Jerked Chicken Kabobs with Mambo Rice and Mango Salsa

1 tablespoon ground nutmeg
1 tablespoon ground allspice
1 tablespoon cinnamon stick
1 red onion, chopped
3 green onions, chopped
1/4 cup extra-virgin olive oil
1 cup freshly squeezed orange juice
1/4 cup soy sauce
1/4 cup fresh thyme sprigs
1 lime, juiced
3 garlic cloves
1 Scotch bonnet pepper
1 (2-inch) piece fresh ginger, peeled
Salt and pepper
2 pounds boneless skinless chicken breasts, cut into 1 1/2-inch pieces
Mango Salsa, recipe follows

In a food processor, combine all ingredients except chicken; puree until smooth. Add all but 1/4 cup of the mixture in a 1 gallon plastic sealable bag. Add the chicken to the bag and let marinate in the refrigerator for 1 to 2 hours.

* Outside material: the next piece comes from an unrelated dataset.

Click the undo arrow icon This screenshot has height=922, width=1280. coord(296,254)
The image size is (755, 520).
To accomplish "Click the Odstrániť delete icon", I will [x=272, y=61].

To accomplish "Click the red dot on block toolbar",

Heat grill to medium-high. Skewer chicken pieces and grill on 1 side for about 5 minutes. Flip and grill the other side until cooked through and grill marks appear.

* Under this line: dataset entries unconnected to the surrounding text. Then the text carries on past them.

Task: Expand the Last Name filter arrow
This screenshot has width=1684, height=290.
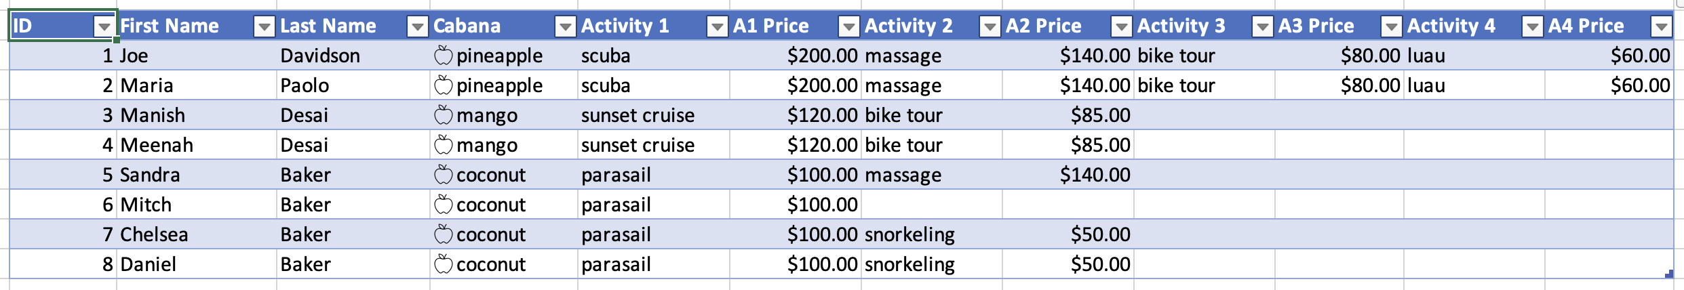Action: pyautogui.click(x=417, y=26)
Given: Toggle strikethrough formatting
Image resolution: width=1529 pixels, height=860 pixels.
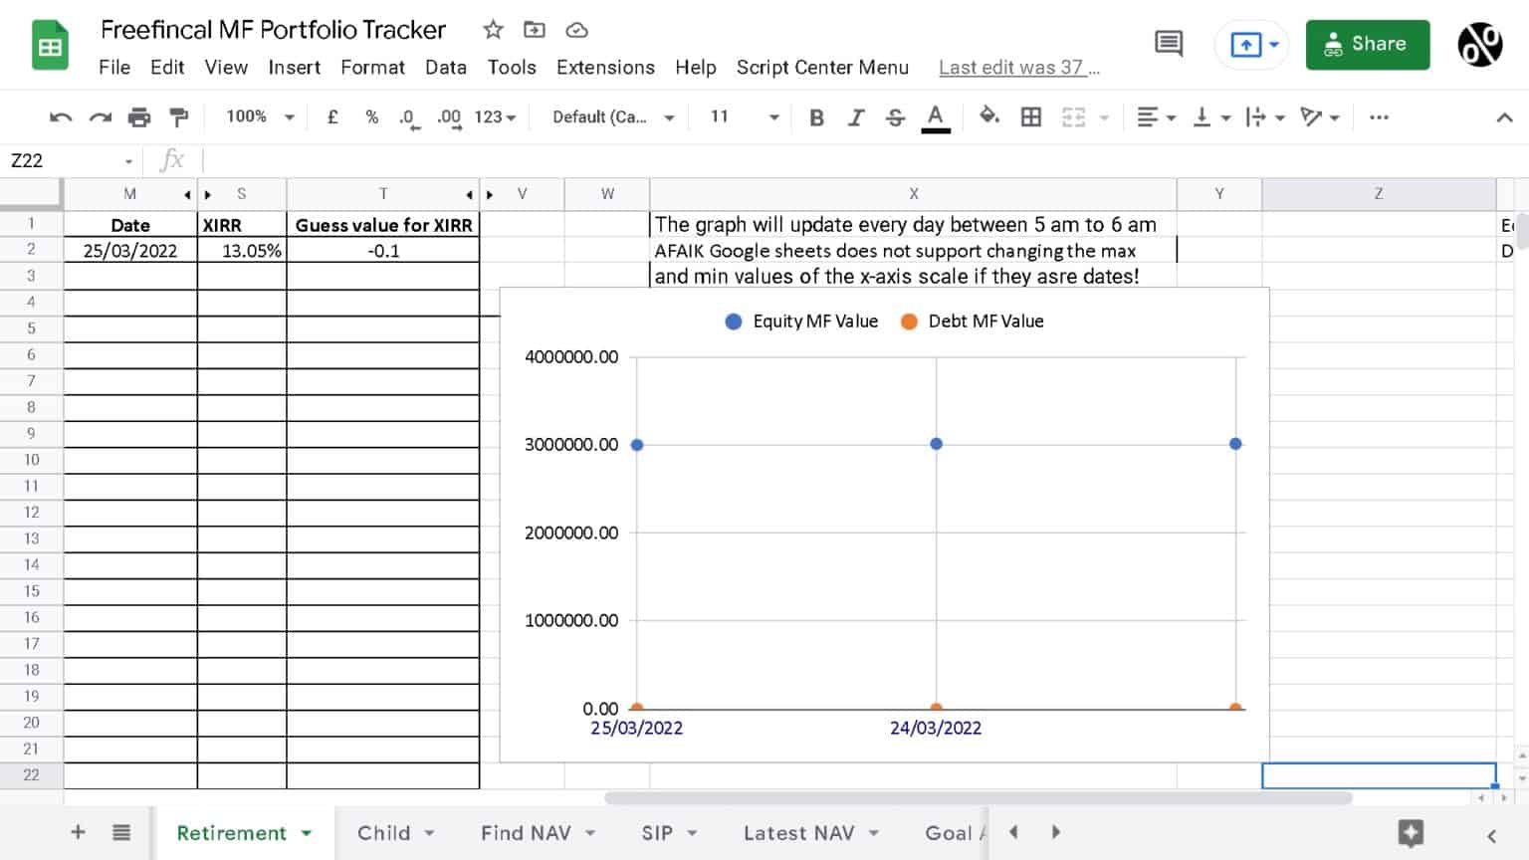Looking at the screenshot, I should (895, 116).
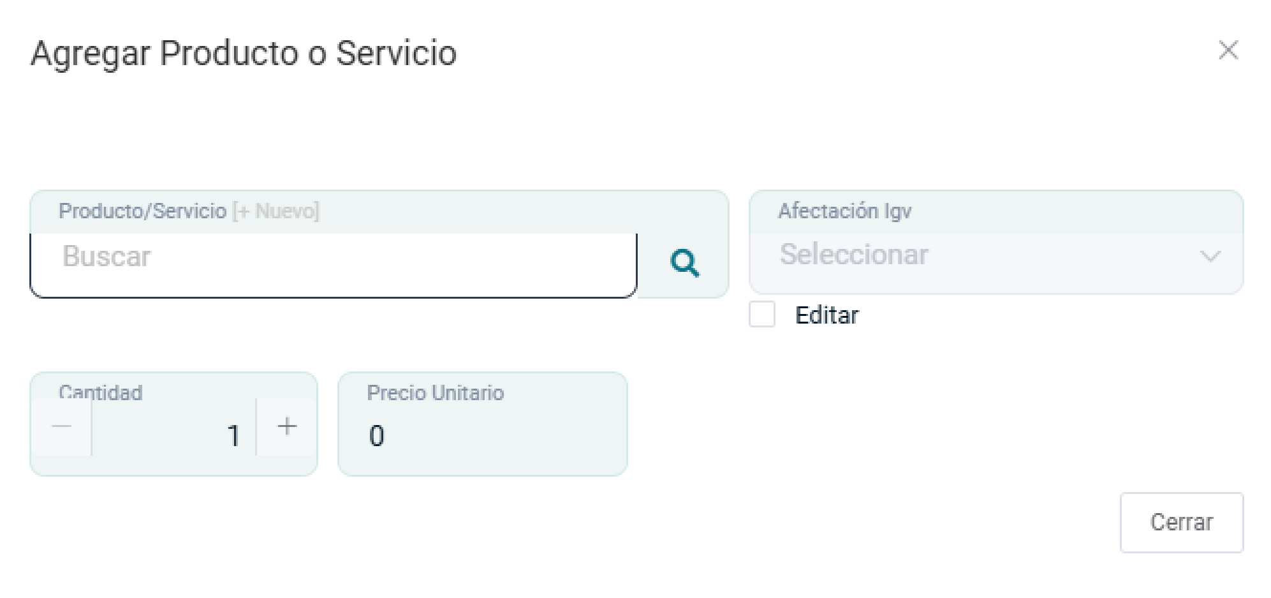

Top with the Mango Salsa and serve with 1/4 cup reserved (unused) marinade as a dipping sauce.

Mango Salsa:

2 tablespoons brown sugar
3 tablespoons freshly squeezed lime juice
1/2 teaspoon hot sauce
1 tablespoon minced ginger
1 mango, diced
1 English cucumber, diced
2 green onions, diced

In a medium bowl, combine sugar, lime juice, hot sauce, and ginger. Mix thoroughly and add the remaining ingredients. Toss and refrigerate for 1 hour.

Mambo Rice:

2 cups water
1 1/2 cups chicken stock
2 cups rice
1 cup chopped Italian parsley
1/2 cup chopped cilantro leaves
4 tablespoons minced garlic
1/4 cup freshly squeezed lime juice
2 tablespoons extra-virgin olive oil
Kosher salt, to taste
2 teaspoons freshly ground black pepper

Add water, chicken stock and rice to a rice cooker. Cook until al dente.

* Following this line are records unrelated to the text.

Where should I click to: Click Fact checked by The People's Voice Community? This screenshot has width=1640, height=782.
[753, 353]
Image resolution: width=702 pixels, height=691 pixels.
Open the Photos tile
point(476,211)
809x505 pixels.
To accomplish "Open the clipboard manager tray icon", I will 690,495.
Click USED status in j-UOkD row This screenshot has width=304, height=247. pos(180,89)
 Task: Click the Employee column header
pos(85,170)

Combine all other ingredients in a bowl.

Remove rice from cooker and toss, separating with fork. Once rice is separated, slowly add the blended mixture.

Rice can be served hot or cold.


If you know us, you know our TV is on Food Network A LOT. One of our favorite Food Network chefs is Guy Fieri. The above recipes came from his show, "Guy's Big Bite". They are AWESOME!!! There were a few changes I made, one being I used a jalepeno instead of a scotch bonnet because I don't like my food to be THAT spicy. Also, we don't own a rice cooker so I just made minute rice and used chicken stock instead of water. All three of these recipes are delicious!! I don't know the nutrition facts, but I put the recipes into my recipe builder on Weight Watchers.com and the chicken is 7 points per serving, the rice is 6 points per serving, and the salsa is 1 point per serving. Let me also add that my husband HATES cucumber and he ate several servings of the salsa. I thought there was a tad too much ginger in the salsa, so next time I'll be adding about half what I did last night but it was still sooo yummy! You HAVE to try this meal!

3 comments:

Anonymous said...

Everyone must make this!

life, in recipes said...

Hi Keri:

I'm a friend of LoneButterfly's. I found you via your mom's posts on her site. Hope you don't mind.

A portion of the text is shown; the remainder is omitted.